===== RECORDS =====

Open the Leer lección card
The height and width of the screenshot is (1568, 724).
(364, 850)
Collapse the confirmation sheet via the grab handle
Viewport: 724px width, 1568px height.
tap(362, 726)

=====
===== RECORDS =====

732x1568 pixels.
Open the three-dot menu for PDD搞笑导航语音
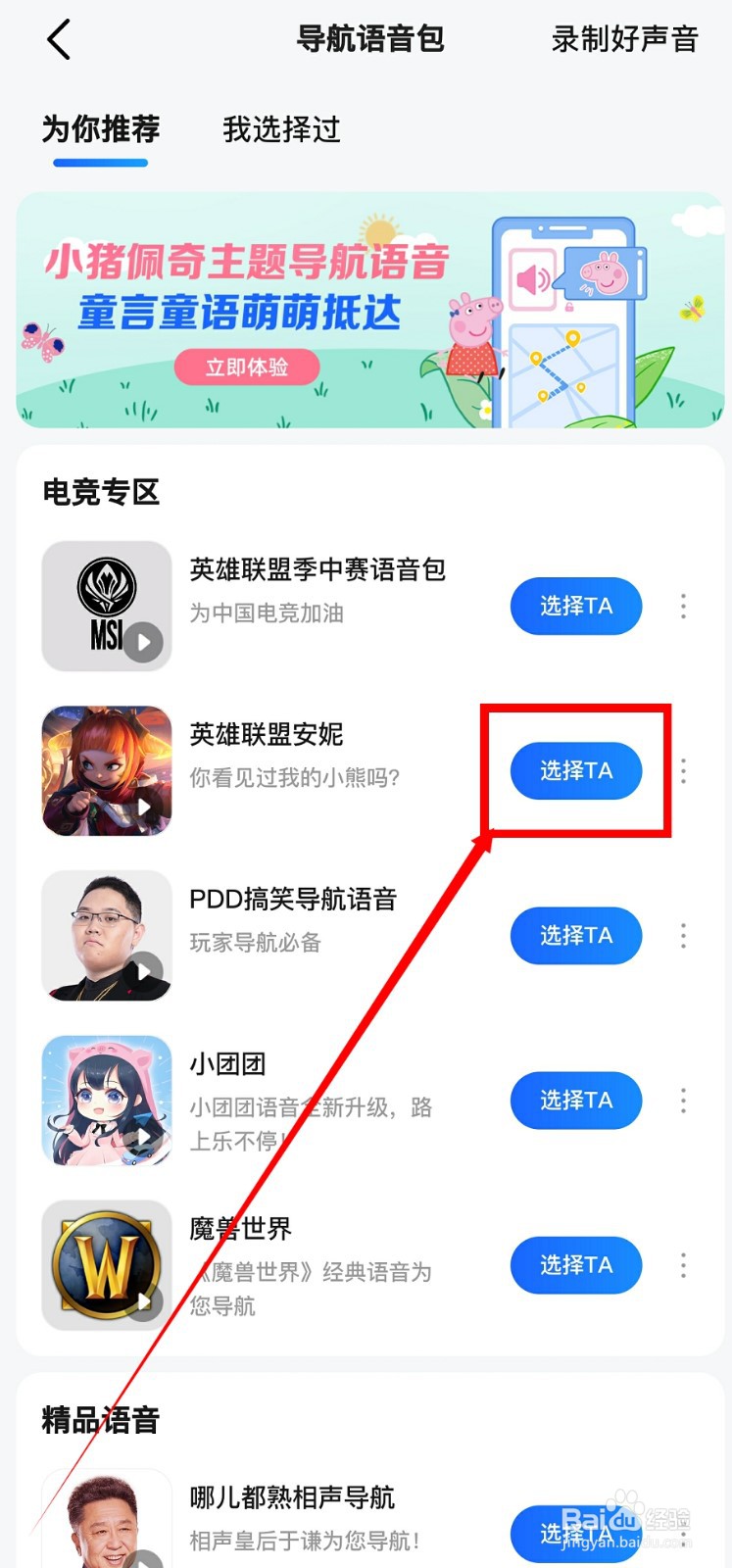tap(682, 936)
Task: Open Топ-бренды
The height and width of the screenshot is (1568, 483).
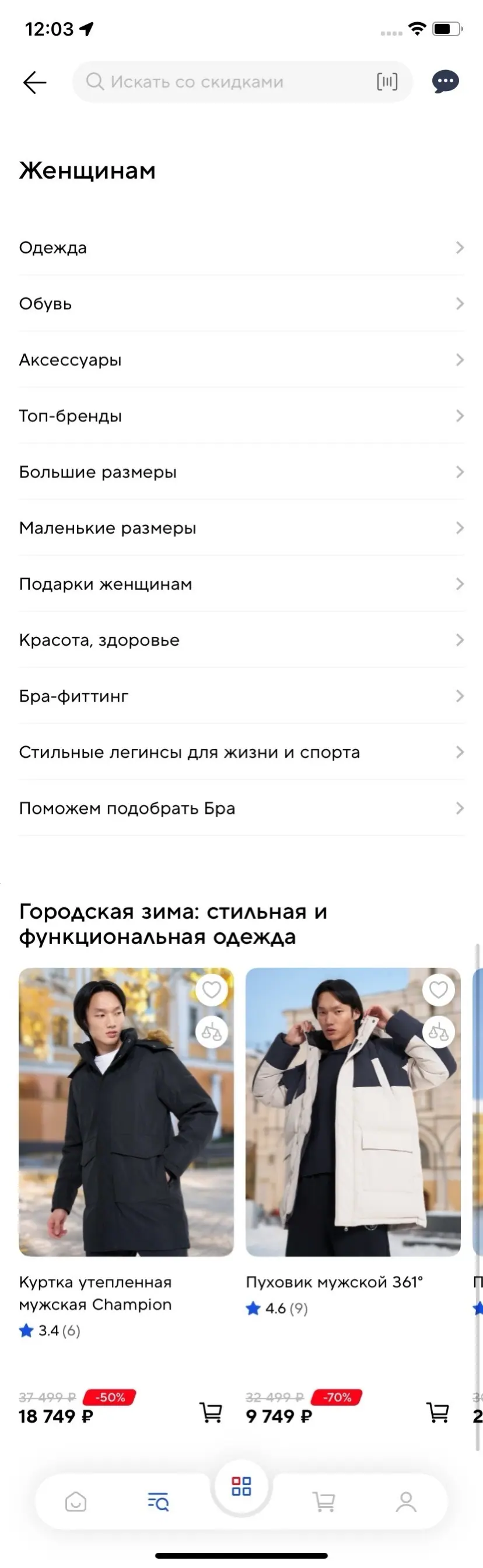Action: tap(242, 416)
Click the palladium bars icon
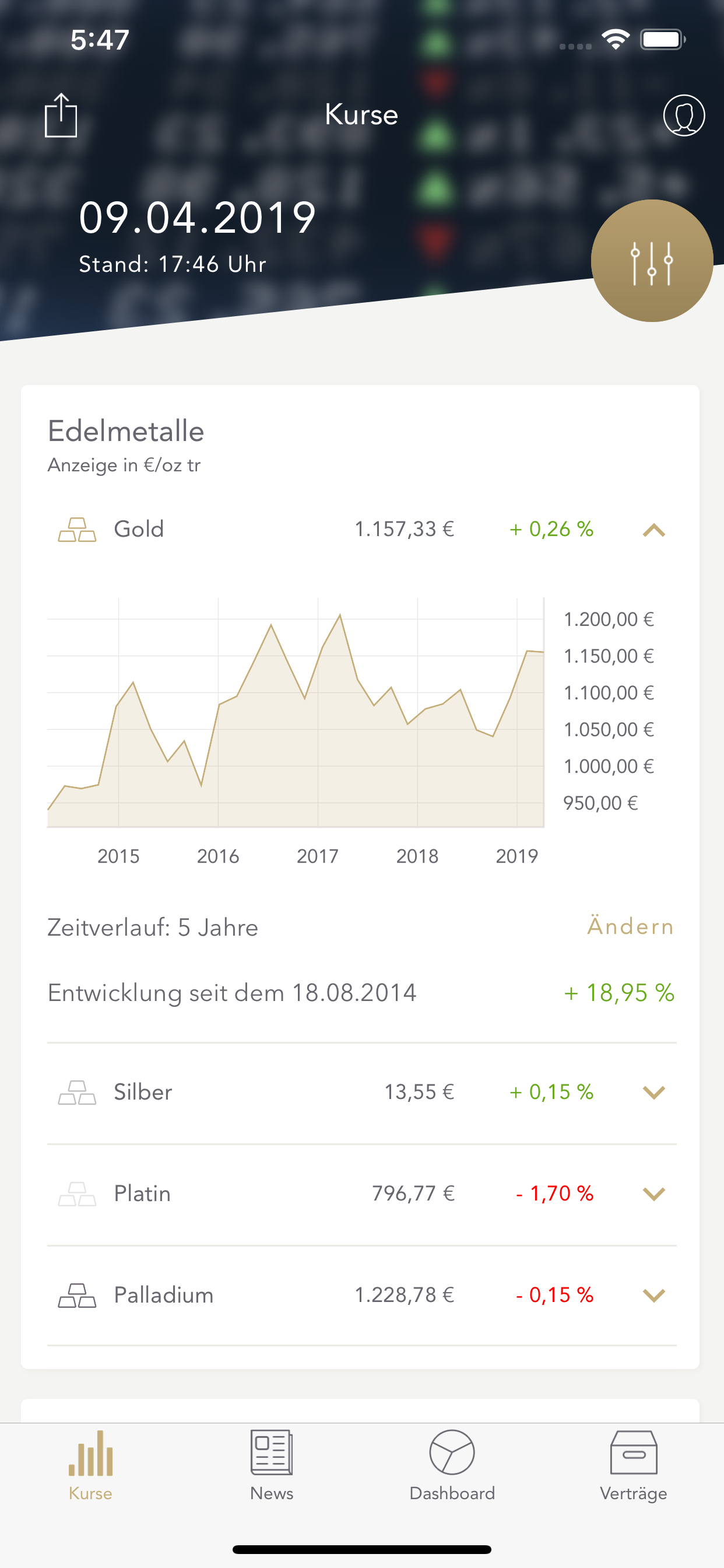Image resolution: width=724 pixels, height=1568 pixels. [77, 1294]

=====
===== RECORDS =====

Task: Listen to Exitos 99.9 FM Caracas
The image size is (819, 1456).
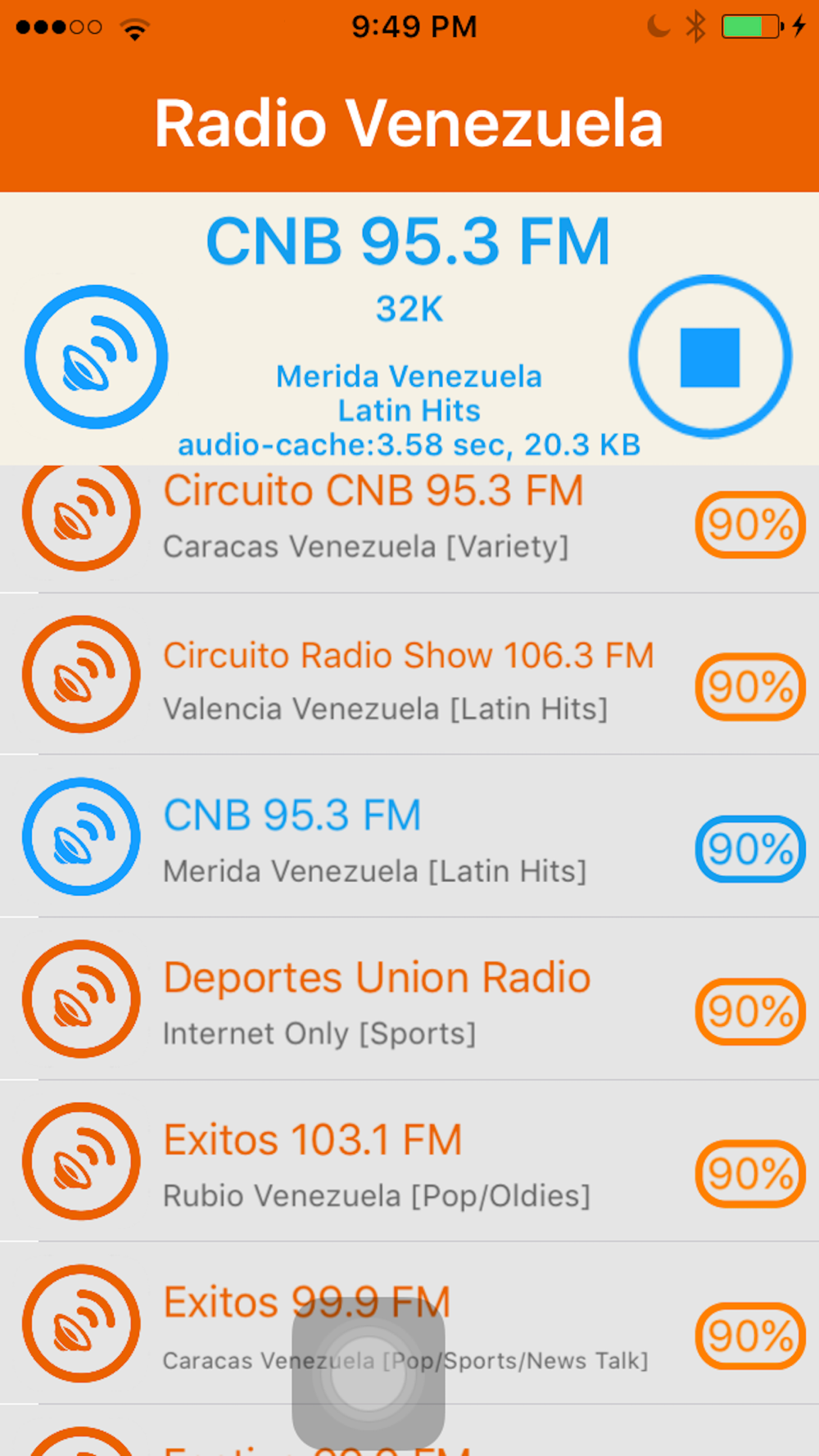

=====

• _REQUIREMENT_
Retype the listing lines starting at the one containing "Open the Leer lección card" and ending at the one containing "tap(362, 726)", keeping every character as it is.

• _THE COMPLETED TASK_
Open the Leer lección card
The height and width of the screenshot is (1568, 724).
(364, 850)
Collapse the confirmation sheet via the grab handle
Viewport: 724px width, 1568px height.
tap(362, 726)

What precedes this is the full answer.